Der um Rechtsstreitigkeiten zu vermeiden unter strenger Geheimhaltung gedrehte Film des Regisseurs Stephan Wagner («Liebestod») spiegelt gleich zu Beginn die öffentliche Wahrnehmung des Falls Jakob von Metzler wieder: Er eröffnet das Geschehen nicht mit dem Tag der Entführung, sondern mit dem alternden Polizei-Vizepräsidenten Wolfgang Daschner, beeindruckend gespielt vom sich der Rolle vollkommen hingebenden Robert Atzorn, der sich aufgrund seines folgenschweren Beschlusses in der Schusslinie aufgebrachter Demonstranten befindet. Nachfolgend blickt dieses Gesellschaftsdrama zurück, wie es zu Daschners Entscheidung kam und welche rechtliche Konsequenzen sie nach sich zog. Nicht das Verbrechen und der Täter, auch nicht die Familie des Opfers und deren Leid stehen im Vordergrund, sondern das Vorgehen der Polizei. Dies ermöglicht ein faktisches Drama, das die Emotionalität dieses tragischen Entführungsfalls und der hitzigen Kontroverse, die er auslöste, für sich stehen lässt.

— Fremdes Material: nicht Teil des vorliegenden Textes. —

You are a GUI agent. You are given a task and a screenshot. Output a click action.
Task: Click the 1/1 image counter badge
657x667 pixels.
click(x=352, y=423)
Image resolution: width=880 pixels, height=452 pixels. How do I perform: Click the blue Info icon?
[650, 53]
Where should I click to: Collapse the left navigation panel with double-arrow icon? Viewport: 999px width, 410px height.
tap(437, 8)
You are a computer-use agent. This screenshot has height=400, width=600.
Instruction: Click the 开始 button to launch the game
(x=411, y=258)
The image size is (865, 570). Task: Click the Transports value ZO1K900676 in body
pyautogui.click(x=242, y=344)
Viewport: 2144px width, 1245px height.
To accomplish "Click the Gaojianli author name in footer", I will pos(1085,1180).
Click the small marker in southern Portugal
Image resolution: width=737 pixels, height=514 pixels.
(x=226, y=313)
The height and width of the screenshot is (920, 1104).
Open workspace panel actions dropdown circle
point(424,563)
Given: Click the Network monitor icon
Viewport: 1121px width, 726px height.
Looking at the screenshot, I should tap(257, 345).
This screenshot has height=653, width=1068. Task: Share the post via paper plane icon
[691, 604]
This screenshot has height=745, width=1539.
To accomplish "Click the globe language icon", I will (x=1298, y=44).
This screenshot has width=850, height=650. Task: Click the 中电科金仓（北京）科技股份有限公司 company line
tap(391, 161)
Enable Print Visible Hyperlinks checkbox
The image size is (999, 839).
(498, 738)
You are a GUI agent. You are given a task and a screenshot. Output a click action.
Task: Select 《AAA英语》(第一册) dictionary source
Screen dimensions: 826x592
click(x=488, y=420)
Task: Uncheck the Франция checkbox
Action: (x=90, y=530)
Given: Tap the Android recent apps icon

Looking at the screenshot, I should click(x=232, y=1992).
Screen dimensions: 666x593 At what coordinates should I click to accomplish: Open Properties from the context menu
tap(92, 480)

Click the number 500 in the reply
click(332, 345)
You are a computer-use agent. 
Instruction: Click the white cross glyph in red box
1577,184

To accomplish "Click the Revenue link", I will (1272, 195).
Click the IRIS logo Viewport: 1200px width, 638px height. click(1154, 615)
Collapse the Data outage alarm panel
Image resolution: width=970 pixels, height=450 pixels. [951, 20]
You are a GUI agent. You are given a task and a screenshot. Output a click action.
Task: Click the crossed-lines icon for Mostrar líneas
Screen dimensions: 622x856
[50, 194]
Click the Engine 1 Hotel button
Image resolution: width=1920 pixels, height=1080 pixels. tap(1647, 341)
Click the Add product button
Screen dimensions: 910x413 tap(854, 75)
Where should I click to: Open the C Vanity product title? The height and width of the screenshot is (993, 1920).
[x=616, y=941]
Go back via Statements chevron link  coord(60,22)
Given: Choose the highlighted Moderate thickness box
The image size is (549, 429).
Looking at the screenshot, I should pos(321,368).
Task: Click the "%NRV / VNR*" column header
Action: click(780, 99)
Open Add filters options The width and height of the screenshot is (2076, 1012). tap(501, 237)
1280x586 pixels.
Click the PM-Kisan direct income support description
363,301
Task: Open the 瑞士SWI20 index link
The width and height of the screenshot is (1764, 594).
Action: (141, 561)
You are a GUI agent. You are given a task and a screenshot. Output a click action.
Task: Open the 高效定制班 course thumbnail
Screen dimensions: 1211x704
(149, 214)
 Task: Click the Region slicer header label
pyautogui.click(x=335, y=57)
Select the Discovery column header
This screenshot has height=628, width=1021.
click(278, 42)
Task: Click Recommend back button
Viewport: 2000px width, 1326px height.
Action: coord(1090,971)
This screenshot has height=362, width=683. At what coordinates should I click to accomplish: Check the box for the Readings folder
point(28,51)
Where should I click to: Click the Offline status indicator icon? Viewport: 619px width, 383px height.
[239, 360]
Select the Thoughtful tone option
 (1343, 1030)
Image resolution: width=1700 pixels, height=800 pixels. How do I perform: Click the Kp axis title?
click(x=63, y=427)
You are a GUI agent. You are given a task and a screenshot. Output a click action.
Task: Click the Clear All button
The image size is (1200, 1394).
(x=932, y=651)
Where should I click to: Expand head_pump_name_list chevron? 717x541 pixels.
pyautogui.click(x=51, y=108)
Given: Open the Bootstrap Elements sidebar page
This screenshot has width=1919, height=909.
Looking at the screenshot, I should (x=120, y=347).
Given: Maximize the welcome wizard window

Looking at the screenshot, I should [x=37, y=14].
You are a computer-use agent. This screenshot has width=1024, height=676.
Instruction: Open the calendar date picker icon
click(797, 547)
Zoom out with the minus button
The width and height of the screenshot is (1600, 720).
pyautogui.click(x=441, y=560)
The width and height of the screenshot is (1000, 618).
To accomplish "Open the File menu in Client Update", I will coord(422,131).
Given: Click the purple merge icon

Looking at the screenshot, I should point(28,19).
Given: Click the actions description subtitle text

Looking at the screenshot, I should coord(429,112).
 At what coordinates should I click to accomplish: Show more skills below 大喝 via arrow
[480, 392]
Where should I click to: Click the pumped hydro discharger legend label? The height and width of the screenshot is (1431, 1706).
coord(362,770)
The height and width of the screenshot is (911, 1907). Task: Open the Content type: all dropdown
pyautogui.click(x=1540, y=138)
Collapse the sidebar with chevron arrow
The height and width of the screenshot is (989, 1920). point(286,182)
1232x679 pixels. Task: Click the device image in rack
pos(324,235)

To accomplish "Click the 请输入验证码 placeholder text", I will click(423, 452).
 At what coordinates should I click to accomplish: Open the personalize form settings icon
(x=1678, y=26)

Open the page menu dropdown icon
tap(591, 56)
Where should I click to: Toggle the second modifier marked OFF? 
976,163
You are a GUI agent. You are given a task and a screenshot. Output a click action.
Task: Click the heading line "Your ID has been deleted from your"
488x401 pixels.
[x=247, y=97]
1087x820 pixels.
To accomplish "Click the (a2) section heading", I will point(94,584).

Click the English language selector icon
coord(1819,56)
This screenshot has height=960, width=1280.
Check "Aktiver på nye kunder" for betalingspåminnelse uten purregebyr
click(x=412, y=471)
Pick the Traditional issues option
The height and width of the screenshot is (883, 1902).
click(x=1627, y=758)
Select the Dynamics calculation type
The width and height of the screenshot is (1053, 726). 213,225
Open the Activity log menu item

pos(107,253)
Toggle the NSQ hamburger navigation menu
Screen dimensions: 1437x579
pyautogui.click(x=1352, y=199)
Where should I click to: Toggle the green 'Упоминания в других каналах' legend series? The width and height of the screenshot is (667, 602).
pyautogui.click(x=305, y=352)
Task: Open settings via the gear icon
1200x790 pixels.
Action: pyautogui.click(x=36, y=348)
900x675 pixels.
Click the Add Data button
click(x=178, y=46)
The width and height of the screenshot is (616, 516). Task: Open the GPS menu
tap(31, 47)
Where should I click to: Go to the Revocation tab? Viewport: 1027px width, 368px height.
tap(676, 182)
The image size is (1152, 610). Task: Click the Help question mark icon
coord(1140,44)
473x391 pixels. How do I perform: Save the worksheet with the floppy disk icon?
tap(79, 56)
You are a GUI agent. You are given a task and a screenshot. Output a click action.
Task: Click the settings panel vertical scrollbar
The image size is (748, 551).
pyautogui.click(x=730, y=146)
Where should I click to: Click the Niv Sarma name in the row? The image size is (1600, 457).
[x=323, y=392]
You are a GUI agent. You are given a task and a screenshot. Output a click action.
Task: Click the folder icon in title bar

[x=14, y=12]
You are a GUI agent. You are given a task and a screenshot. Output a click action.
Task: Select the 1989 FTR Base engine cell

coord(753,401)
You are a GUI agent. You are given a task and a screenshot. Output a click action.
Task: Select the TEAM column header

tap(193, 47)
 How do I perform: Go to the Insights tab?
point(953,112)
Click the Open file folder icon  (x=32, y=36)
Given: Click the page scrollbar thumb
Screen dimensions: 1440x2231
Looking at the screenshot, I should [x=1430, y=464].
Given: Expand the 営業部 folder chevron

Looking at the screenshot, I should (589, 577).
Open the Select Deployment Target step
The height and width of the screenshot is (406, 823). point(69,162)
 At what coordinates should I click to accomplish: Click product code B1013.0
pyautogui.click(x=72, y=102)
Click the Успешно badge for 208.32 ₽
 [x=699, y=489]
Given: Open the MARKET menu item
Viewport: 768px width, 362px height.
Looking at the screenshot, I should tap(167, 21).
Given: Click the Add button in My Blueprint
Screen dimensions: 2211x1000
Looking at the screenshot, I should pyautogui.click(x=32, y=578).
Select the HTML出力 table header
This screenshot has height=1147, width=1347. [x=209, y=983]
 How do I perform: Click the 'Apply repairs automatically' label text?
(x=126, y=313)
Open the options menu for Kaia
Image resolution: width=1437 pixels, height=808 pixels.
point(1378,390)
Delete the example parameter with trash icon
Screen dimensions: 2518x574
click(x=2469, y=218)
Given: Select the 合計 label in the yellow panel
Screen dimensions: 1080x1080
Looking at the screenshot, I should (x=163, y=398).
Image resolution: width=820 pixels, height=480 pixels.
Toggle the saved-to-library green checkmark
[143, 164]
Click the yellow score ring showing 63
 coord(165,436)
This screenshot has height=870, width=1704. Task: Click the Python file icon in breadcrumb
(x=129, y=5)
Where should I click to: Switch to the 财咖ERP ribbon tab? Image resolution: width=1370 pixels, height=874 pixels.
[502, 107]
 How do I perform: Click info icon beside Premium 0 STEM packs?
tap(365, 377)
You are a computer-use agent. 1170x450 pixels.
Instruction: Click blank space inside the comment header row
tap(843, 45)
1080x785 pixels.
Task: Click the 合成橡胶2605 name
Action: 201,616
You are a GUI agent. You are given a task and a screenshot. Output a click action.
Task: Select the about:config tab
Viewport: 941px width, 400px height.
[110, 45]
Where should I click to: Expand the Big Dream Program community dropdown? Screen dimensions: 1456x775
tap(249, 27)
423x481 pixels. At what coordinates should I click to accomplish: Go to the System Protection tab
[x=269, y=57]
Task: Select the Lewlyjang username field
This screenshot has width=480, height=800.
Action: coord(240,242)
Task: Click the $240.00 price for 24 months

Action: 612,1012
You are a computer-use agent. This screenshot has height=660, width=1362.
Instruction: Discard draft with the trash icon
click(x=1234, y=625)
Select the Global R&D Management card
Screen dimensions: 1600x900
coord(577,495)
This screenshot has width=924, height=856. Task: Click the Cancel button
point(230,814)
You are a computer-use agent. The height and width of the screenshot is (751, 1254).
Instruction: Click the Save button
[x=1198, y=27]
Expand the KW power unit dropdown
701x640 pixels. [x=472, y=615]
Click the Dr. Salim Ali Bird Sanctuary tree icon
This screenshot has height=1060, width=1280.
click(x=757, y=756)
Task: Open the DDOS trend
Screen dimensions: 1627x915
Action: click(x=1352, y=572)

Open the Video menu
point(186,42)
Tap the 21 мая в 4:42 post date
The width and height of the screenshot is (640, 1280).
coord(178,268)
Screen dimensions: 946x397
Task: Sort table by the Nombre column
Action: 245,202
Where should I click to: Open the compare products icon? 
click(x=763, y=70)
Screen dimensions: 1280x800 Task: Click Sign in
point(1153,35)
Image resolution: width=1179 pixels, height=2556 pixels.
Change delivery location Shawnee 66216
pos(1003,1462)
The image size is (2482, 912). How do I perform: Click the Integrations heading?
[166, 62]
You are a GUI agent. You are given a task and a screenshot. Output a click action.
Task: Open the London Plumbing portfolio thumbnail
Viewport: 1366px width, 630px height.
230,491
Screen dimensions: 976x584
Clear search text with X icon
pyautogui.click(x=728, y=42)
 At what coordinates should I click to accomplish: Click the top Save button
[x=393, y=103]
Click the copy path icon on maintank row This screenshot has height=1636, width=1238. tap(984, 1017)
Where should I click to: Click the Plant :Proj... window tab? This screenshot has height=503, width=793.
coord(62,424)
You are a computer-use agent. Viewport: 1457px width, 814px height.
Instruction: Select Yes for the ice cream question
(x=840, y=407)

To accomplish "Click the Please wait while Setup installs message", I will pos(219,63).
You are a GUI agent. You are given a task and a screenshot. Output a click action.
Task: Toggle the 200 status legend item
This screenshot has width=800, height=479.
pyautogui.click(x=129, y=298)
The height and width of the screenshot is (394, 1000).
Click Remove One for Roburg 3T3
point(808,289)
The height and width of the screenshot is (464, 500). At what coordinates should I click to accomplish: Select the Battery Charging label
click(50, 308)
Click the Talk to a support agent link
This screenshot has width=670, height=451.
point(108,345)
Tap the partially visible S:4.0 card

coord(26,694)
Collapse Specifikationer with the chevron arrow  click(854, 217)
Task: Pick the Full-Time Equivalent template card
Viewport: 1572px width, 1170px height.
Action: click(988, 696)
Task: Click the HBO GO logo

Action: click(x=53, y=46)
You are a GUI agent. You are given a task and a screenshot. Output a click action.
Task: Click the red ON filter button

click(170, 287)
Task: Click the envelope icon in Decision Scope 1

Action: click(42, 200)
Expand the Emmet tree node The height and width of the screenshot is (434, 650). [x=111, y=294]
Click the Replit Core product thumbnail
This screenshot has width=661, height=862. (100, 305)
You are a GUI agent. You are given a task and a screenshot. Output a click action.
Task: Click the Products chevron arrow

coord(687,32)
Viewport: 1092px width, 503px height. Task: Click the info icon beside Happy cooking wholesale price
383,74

Durch den Verzicht auf Nebenhandlungen und überdramatische Gefühlsmomente entwickelt der straff erzählte Fernsehfilm eine bestechende Unmittelbarkeit. Das faktenorientierte Drehbuch Jochen Bitzers gewinnt seine Spannung durch die spürbare Authentizität in der Schilderung der Ermittlungsarbeiten und die den Zuschauer nicht bevormundende Darlegung der zentralen Kontroverse. Der Zuschauer soll sich selbst ein Urteil bilden und erhält auf packende Weise die dazu nötigen Informationen. Dadurch, dass sich auch das restliche Ensemble neben Atzorn merklich seiner Rolle verpflichtet fühlt und die fast schon dokumentarische Inszenierung das Publikum ungekünstelt mitten in das Geschehen versetzt, wird die Brisanz dieses Stücks deutscher Justizgeschichte noch einmal verdeutlicht. Dies macht «Der Fall Jakob von Metzler» zu einer wichtigen Fernsehproduktion, und da sie sich trotz ihrer willkommenen Nüchternheit noch immer um das Zeichnen menschlicher Figuren sorgt, statt die Akteure als reine Faktenparade auftreten zu lassen, ist sie zugleich auch eine besonders sehenswerte.
Das ZDF zeigt «Der Fall Jakob von Metzler» am Montag, dem 24. September, ab 20.15 Uhr.